- **PROBLEM TO WORK ON**: Nothing outside the stretch is wanted. Repeat exactly the lines of the listing below from the one that contains "30 March 2009 at 20:46 (105, 947)" through the one that contains "Events (210, 748)", both ends included.

- **DATA RECORDS**:
____

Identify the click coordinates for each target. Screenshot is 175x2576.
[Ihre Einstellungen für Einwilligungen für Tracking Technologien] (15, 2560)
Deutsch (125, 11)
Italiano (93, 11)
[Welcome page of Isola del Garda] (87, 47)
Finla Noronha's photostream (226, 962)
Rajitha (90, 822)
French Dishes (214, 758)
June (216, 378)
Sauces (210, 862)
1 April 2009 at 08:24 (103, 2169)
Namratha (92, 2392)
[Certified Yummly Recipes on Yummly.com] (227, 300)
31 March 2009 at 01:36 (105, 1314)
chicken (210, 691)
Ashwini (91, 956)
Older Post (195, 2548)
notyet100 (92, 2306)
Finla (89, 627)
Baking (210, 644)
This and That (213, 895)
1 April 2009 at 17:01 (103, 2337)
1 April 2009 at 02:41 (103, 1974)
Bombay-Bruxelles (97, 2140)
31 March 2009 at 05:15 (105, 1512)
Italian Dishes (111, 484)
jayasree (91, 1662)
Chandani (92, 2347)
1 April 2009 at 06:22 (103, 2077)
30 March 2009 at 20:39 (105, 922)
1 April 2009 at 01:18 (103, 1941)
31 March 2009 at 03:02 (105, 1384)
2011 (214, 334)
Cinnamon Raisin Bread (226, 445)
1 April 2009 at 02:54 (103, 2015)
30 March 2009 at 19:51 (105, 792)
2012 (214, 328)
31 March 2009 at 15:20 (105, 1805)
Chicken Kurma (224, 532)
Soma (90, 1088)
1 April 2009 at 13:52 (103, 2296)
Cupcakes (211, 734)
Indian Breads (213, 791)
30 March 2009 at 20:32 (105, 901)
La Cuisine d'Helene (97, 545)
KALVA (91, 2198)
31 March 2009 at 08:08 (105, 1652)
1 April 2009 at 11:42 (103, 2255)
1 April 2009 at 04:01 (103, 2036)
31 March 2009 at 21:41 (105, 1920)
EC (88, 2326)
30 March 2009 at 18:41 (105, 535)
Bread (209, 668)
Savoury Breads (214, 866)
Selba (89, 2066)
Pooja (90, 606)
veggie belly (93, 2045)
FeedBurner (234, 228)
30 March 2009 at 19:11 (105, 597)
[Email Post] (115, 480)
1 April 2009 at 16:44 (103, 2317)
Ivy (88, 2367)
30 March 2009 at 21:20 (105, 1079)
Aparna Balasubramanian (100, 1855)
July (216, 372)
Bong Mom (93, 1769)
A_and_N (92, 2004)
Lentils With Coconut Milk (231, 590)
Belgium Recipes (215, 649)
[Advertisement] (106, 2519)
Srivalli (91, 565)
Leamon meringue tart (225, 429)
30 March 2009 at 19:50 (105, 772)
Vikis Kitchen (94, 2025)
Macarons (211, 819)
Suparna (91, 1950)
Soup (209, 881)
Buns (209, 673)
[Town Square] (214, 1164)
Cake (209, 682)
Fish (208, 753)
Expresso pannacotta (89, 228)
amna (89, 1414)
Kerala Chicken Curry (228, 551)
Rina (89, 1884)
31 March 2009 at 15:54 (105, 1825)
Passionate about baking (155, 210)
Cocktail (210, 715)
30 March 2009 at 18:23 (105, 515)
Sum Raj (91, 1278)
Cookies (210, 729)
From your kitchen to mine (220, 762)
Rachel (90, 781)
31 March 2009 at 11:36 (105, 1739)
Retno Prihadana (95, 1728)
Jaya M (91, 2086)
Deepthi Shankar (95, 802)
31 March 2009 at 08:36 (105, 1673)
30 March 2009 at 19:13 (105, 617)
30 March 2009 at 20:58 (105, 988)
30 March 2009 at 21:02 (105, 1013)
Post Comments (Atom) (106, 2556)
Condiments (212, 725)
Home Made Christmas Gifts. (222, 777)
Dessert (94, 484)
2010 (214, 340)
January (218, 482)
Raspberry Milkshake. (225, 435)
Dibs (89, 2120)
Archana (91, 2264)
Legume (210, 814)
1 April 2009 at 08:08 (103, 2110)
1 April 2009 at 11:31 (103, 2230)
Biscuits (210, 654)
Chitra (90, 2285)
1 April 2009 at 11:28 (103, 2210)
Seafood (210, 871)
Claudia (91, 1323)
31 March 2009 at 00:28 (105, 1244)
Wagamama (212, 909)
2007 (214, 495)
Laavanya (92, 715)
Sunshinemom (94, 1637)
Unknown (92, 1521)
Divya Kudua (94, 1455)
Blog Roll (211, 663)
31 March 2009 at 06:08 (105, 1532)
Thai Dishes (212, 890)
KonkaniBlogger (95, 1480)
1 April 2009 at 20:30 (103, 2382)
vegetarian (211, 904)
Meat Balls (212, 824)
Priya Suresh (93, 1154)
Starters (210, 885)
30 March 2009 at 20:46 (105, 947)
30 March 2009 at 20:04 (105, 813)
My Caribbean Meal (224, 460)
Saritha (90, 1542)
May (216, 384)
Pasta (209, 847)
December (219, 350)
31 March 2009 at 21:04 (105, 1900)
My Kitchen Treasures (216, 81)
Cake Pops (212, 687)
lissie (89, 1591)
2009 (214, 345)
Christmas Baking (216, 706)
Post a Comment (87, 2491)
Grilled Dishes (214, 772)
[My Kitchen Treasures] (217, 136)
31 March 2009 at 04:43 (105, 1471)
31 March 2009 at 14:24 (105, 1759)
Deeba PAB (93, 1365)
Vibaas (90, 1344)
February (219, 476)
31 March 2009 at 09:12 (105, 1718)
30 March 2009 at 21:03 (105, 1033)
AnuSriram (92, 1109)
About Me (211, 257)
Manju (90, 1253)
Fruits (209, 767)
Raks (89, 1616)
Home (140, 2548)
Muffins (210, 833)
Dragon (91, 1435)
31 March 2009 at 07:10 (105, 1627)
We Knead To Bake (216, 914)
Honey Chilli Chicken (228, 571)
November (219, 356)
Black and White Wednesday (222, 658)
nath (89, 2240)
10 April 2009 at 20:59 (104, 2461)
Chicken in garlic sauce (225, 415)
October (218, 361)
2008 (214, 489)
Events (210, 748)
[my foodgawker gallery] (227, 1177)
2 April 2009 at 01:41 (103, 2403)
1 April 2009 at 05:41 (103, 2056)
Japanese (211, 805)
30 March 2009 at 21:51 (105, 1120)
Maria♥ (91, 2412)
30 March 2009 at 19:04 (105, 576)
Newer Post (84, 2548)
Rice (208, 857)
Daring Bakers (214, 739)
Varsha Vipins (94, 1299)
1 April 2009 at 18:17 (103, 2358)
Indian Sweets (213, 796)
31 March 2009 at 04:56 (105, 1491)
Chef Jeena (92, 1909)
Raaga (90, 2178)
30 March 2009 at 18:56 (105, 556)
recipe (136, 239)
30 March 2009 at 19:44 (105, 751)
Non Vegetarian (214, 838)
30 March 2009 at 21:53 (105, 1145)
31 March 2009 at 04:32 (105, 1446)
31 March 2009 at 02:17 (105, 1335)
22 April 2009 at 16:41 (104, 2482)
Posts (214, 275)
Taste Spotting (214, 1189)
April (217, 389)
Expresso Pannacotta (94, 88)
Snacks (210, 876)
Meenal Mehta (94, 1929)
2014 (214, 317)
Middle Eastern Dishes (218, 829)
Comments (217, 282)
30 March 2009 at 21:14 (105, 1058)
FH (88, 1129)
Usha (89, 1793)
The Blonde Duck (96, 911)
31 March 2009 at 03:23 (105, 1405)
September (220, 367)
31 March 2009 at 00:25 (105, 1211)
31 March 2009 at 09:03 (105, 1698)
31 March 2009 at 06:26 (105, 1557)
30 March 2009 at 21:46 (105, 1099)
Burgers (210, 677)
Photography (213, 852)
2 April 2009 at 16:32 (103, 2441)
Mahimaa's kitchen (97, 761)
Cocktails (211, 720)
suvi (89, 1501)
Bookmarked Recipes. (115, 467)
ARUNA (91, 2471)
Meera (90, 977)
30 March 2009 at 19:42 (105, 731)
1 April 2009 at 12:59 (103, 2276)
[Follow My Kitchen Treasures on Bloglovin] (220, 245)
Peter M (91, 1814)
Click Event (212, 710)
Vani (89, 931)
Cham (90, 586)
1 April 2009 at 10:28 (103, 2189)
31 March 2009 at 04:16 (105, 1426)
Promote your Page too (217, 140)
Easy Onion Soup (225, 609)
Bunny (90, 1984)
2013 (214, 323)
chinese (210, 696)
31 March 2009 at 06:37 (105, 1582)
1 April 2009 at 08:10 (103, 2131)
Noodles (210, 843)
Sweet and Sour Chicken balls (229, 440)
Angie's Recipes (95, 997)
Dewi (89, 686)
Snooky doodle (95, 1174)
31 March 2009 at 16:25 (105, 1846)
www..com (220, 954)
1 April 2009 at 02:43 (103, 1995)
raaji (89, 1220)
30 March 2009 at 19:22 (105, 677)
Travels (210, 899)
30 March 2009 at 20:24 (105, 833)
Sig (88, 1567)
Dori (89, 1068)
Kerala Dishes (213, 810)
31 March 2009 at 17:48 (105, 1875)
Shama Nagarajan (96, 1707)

____

- **RESPONSE**:
30 March 2009 at 20:46 (105, 947)
30 March 2009 at 20:04 (105, 813)
My Caribbean Meal (224, 460)
Saritha (90, 1542)
May (216, 384)
Pasta (209, 847)
December (219, 350)
31 March 2009 at 21:04 (105, 1900)
My Kitchen Treasures (216, 81)
Cake Pops (212, 687)
lissie (89, 1591)
2009 (214, 345)
Christmas Baking (216, 706)
Post a Comment (87, 2491)
Grilled Dishes (214, 772)
[My Kitchen Treasures] (217, 136)
31 March 2009 at 04:43 (105, 1471)
31 March 2009 at 14:24 (105, 1759)
Deeba PAB (93, 1365)
Vibaas (90, 1344)
February (219, 476)
31 March 2009 at 09:12 (105, 1718)
30 March 2009 at 21:03 (105, 1033)
AnuSriram (92, 1109)
About Me (211, 257)
Manju (90, 1253)
Fruits (209, 767)
Raks (89, 1616)
Home (140, 2548)
Muffins (210, 833)
Dragon (91, 1435)
31 March 2009 at 07:10 (105, 1627)
We Knead To Bake (216, 914)
Honey Chilli Chicken (228, 571)
November (219, 356)
Black and White Wednesday (222, 658)
nath (89, 2240)
10 April 2009 at 20:59 (104, 2461)
Chicken in garlic sauce (225, 415)
October (218, 361)
2008 (214, 489)
Events (210, 748)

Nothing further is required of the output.